Though in its topography it’s the flattest of the New England states, Rhode Island is a place of contrasts. It’s the smallest in area of all the fifty states, but has the longest official name (“State of Rhode Island and Providence Plantations”). In spite of its small size it contains the third most populous city in New England, Providence, and is also the second most densely populated state in the nation after New Jersey. It was the first state to declare independence, but also a major center of the North American slave trade during the colonial period.

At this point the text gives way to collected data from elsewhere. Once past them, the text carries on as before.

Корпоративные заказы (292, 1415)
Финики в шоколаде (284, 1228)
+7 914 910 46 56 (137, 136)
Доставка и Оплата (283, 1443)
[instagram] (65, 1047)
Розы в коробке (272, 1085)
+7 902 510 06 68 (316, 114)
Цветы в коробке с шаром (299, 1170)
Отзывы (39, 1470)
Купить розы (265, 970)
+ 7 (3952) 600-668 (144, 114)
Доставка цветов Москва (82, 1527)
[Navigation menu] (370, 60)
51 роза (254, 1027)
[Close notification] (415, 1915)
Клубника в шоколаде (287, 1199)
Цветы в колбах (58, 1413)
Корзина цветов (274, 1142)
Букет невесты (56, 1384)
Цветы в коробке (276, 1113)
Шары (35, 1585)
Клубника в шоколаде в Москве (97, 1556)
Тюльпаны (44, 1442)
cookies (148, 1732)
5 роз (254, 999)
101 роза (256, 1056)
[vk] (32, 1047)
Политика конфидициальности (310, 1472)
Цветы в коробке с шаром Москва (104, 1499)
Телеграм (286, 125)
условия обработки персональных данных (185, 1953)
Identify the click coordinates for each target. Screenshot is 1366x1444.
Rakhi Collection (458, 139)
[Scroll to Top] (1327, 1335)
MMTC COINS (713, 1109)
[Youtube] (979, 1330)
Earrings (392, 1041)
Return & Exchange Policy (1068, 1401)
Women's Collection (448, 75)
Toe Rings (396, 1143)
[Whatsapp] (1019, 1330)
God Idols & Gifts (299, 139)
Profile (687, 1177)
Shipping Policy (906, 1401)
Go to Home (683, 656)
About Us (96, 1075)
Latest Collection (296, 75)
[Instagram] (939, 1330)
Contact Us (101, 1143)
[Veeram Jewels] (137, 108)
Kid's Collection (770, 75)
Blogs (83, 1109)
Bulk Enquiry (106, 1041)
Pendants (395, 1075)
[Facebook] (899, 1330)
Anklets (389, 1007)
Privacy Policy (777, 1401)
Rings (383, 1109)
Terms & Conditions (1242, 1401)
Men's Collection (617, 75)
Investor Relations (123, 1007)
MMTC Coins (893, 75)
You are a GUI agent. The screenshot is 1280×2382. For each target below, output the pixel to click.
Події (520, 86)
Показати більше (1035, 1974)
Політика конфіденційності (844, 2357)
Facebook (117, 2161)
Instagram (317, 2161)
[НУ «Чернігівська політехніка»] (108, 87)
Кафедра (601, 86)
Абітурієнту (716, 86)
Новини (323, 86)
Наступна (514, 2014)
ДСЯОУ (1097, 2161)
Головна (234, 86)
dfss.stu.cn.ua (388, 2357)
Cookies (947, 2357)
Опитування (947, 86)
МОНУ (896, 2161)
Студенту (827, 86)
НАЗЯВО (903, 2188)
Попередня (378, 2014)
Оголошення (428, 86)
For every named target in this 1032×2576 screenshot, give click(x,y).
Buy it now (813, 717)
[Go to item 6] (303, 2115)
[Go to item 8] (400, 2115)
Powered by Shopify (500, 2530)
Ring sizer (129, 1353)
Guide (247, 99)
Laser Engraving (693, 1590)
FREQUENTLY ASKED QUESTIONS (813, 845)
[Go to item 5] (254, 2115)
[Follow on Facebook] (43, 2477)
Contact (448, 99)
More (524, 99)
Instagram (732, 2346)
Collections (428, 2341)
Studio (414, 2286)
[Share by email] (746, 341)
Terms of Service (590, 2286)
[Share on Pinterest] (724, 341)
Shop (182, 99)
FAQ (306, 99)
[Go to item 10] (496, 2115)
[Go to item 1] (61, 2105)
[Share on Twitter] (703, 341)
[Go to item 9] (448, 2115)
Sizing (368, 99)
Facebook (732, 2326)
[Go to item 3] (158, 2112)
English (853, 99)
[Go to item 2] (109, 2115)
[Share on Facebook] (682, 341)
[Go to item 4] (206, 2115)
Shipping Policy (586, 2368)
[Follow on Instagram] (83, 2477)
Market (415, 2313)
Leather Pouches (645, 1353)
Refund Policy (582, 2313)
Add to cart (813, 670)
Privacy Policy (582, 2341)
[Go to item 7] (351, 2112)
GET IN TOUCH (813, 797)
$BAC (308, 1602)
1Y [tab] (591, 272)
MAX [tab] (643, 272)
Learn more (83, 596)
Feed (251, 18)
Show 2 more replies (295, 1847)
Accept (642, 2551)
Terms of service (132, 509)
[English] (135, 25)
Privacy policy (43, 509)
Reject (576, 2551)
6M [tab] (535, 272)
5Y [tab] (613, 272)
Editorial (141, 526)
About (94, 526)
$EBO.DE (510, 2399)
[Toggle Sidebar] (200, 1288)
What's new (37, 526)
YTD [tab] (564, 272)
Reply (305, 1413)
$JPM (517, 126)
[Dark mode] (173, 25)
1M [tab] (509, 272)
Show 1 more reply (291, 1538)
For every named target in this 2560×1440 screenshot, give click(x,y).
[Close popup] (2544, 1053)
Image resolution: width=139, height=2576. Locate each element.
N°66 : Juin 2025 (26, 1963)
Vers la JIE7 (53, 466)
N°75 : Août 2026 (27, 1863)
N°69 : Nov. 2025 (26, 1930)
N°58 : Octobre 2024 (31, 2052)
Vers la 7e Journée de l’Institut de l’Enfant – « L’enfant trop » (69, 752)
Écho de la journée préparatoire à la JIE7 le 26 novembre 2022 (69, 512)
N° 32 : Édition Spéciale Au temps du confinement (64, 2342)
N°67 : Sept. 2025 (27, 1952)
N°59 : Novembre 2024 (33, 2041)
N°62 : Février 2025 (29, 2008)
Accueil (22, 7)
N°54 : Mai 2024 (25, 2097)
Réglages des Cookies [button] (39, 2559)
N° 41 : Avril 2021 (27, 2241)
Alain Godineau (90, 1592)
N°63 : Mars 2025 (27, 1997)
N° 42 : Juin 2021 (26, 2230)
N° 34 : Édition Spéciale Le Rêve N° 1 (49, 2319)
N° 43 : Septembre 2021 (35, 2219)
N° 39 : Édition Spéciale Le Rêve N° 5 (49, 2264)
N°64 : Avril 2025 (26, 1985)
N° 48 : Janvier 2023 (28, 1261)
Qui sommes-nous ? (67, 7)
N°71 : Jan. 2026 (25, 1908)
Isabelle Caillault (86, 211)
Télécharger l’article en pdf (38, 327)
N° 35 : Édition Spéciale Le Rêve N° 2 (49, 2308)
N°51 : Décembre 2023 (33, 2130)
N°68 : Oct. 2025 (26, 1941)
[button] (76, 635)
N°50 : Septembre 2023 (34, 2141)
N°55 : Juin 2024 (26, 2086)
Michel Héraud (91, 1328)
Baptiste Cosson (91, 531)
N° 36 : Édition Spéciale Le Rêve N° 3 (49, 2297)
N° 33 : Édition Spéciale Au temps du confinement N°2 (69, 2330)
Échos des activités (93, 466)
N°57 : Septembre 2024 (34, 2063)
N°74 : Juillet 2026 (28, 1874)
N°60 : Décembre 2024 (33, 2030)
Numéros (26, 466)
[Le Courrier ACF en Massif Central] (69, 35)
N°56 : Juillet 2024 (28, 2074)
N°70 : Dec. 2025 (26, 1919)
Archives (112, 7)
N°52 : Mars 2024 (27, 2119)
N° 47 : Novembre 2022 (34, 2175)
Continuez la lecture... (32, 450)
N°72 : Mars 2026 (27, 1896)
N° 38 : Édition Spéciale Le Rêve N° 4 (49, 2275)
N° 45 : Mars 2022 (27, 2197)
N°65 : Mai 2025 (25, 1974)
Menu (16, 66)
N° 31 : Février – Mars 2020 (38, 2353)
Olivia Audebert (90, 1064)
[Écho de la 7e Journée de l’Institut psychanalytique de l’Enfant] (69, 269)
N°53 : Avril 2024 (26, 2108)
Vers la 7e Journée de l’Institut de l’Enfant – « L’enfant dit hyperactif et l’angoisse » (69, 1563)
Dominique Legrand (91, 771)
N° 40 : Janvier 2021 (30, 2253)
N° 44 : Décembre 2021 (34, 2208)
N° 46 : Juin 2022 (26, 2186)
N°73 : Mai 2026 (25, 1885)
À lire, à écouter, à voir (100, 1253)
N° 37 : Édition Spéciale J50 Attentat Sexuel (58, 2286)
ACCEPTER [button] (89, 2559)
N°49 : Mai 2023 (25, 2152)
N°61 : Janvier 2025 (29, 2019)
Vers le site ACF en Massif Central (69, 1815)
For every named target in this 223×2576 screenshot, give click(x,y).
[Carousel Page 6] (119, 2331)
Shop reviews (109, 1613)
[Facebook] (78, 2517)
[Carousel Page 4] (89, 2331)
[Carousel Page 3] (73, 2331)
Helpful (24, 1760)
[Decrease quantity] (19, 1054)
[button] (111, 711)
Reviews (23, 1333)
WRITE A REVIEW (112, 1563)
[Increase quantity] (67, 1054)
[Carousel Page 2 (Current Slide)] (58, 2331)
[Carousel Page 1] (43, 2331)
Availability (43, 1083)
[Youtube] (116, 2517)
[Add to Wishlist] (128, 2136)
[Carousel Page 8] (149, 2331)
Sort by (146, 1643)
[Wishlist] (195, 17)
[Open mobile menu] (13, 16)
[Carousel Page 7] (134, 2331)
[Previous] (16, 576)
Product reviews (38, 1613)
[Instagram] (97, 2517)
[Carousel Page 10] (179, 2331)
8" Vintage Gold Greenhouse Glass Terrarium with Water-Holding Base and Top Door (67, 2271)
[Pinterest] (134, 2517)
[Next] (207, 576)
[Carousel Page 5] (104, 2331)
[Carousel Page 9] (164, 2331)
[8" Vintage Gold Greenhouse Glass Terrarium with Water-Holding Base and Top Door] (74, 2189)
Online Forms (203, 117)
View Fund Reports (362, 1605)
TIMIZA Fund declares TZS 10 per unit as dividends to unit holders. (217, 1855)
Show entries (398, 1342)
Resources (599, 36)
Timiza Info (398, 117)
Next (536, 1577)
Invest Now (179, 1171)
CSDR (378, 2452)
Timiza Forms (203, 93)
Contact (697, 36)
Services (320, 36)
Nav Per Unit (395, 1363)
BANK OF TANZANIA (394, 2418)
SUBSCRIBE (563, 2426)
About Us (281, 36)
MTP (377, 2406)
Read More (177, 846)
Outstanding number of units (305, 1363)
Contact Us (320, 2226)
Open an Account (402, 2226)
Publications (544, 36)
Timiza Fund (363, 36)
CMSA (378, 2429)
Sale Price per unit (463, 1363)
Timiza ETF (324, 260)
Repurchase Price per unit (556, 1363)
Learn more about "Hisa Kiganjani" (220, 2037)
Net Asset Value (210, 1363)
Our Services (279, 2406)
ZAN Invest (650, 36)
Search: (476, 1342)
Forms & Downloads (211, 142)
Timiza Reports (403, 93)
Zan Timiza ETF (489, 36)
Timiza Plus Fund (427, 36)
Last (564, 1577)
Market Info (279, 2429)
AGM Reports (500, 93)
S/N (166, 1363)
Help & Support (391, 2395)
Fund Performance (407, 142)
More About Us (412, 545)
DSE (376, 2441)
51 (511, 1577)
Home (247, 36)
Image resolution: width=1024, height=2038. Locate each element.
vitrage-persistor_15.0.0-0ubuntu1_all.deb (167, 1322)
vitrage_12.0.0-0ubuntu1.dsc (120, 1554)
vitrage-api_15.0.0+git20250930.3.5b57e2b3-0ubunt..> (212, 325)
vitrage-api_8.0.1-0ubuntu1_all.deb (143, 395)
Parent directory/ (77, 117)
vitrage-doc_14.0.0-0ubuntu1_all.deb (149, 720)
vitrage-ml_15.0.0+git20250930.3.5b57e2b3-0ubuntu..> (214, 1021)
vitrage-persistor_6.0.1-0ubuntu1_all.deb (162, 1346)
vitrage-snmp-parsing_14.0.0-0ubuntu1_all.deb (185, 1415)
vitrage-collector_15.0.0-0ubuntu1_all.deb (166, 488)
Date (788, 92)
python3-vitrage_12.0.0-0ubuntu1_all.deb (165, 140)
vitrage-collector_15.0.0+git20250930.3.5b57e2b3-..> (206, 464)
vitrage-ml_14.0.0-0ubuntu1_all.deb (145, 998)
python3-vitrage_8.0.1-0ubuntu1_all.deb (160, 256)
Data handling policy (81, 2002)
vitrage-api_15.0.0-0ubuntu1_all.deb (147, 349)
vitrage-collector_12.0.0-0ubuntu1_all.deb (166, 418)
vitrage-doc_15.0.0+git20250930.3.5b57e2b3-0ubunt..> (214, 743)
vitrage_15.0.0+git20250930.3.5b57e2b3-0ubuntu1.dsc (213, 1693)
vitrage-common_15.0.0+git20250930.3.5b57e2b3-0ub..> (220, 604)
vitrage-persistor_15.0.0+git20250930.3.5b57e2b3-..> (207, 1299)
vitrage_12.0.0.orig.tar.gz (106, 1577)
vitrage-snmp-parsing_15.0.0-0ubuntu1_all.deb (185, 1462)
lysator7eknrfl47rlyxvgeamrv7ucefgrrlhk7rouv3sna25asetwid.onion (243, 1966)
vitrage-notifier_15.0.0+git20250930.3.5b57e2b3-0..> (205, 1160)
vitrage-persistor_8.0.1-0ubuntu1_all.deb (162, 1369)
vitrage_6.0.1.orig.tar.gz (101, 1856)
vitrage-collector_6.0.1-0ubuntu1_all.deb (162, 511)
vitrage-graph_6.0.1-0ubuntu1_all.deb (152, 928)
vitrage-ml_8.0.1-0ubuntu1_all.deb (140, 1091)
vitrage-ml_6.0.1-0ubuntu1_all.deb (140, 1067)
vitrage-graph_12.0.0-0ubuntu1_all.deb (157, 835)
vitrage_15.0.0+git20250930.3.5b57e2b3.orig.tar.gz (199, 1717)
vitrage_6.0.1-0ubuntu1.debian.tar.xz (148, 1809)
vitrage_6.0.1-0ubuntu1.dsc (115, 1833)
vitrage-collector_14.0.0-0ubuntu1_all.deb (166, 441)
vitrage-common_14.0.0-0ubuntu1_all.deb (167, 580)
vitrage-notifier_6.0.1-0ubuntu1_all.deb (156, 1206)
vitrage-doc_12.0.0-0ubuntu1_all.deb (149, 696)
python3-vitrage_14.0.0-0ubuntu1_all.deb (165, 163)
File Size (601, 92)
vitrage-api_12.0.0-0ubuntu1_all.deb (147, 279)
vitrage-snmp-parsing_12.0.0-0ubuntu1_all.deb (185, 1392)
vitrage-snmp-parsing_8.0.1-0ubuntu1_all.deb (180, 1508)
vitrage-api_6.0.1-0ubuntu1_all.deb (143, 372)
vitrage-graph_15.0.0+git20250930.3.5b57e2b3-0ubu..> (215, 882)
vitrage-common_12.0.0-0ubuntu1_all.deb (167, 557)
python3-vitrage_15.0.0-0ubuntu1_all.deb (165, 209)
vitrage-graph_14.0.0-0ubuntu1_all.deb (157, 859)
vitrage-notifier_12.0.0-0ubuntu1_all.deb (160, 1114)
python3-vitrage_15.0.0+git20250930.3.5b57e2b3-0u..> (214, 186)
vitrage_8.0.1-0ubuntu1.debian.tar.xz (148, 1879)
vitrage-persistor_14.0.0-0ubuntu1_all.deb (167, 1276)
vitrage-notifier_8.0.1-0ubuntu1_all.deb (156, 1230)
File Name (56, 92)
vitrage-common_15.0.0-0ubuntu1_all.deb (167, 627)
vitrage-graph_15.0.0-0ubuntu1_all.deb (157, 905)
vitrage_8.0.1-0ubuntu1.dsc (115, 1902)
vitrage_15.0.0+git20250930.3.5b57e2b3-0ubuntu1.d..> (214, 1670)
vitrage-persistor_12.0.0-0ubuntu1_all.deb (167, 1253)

Struggling fishing towns and wealthy resorts rub shoulders along its convoluted coastline, which covers 384 miles in a state only 37 miles wide.

A postcard from Westerly, via Wikimedia Commons
A postcard from Westerly, via Wikimedia Commons

By my count, there are relatively few books to be found set in the Ocean State, but there are definitely some standout titles that should be on many a reading list. These include one of my favorite novels of all time, Theophilus North by Thornton Wilder; John Updike’s supernatural satire The Witches of Eastwick; and some of the bizarre horror tales of HP Lovecraft, including his only novel, The Case of Charles Dexter Ward.

A number of popular contemporary writers have chosen a Rhode Island setting for their recent novels: The Vineyard by Barbara Delinsky, A Hundred Summers by Beatriz Williams, and Moonlight Becomes You by Mary Higgins Clark, are a few examples. All sound like good choices for your next beach vacation.

The_Elms_Statue
The Elms, one of the famous Newport mansions. By Sixlocal via Wikimedia Commons

Nonfiction titles are even harder to find, but a couple that look interesting are The Great Hurricane, 1938, about the infamous meteorological event that hit the state especially hard, and The Prince of Providence, story of the “longest-running lounge act in American politics.”

As for my personal reading list, I’ve also already mentioned Swim That Rock, a coming-of-age novel I’m excited to start; and I may take a crack at The Witches of Eastwick, even though I doubt I will enjoy it. I feel like I ought to read something by Updike at some point.

What would you like to read from Rhode Island? Do you have any other recommendations for our list?